Stored records:
⁂
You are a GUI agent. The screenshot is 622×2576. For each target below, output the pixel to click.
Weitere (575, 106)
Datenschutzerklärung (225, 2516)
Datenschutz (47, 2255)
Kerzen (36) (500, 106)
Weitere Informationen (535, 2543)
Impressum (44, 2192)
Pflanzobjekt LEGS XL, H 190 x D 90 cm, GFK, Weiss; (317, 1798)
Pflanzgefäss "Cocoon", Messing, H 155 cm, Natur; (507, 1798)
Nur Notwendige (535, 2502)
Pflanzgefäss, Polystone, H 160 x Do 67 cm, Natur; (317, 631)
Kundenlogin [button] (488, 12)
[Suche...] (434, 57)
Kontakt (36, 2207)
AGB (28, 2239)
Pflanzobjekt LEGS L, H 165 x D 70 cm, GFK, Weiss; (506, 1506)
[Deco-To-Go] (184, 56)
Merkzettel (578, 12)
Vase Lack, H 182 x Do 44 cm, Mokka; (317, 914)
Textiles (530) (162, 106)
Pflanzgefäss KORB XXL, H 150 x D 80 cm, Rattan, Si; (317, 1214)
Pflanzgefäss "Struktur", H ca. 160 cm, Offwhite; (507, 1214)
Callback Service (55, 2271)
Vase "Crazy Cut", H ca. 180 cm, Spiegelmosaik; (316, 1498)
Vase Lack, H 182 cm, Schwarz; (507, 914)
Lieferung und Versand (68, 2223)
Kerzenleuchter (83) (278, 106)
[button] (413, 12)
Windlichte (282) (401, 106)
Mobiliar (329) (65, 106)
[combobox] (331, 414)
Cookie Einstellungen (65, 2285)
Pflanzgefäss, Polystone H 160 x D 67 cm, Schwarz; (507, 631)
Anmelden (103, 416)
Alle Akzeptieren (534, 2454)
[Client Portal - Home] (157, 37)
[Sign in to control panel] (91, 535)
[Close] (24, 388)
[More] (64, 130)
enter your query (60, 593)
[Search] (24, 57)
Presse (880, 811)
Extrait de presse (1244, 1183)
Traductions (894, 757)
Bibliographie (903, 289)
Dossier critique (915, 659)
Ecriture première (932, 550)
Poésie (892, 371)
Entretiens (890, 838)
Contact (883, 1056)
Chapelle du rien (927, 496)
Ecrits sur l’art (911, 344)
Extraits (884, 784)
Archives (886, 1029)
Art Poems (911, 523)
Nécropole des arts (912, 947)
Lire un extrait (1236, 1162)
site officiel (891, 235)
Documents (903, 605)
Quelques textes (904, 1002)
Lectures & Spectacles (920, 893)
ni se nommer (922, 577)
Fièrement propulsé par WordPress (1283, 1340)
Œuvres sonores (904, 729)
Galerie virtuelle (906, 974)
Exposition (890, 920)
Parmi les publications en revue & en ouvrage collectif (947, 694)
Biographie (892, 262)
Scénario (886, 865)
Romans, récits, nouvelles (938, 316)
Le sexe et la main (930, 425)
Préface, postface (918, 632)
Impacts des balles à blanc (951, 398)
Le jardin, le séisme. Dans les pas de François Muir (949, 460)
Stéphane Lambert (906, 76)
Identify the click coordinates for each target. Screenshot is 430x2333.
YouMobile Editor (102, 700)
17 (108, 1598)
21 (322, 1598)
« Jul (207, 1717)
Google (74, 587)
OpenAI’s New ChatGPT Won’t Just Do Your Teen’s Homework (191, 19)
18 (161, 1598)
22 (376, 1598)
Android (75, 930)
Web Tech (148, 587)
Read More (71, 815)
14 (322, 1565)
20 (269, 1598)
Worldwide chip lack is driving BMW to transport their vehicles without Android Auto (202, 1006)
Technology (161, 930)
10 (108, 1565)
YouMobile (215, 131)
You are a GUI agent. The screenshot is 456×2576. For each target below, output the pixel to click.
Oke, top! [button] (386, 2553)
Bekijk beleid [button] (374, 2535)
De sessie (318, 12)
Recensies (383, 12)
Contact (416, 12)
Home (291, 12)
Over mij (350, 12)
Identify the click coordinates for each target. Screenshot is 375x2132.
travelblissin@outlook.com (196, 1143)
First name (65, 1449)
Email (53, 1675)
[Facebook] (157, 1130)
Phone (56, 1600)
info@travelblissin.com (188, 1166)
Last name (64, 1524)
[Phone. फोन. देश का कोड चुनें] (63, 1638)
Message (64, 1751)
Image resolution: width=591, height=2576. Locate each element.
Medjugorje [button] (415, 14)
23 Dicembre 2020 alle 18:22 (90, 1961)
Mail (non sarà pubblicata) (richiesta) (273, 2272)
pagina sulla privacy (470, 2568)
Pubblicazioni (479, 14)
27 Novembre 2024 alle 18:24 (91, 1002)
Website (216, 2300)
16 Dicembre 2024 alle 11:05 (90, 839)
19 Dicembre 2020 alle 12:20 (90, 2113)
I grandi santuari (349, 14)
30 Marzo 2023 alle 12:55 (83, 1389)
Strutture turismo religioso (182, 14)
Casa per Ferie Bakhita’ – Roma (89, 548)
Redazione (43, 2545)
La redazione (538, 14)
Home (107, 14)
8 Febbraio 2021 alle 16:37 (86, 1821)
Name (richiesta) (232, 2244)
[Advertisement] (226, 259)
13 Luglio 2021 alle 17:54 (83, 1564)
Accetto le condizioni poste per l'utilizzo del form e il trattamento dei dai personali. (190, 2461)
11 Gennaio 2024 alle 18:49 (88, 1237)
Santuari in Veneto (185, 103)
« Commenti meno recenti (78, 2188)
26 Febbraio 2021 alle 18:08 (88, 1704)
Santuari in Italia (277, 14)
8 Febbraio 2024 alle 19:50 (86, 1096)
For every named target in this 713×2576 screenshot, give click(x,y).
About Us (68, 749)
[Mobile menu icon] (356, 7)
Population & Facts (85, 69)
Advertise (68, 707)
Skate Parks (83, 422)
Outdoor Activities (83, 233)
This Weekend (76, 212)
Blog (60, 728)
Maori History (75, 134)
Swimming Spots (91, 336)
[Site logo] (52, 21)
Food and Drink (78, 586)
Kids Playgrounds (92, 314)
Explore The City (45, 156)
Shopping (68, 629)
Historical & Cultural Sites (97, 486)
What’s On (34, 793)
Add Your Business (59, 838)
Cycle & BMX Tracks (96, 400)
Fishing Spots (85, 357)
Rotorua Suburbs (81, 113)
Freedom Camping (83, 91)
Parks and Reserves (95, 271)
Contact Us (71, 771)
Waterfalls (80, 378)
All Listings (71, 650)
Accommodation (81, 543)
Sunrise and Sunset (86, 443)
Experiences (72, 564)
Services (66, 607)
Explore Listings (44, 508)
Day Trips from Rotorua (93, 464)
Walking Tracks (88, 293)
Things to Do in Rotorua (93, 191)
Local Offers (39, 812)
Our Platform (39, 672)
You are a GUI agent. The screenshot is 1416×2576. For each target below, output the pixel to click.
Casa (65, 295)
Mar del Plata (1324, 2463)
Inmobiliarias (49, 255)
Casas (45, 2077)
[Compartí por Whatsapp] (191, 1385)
⁂
Copy out the lines above that hold the string "Dicembre".

# Solution for this problem:
23 Dicembre 2020 alle 18:22 (90, 1961)
16 Dicembre 2024 alle 11:05 (90, 839)
19 Dicembre 2020 alle 12:20 (90, 2113)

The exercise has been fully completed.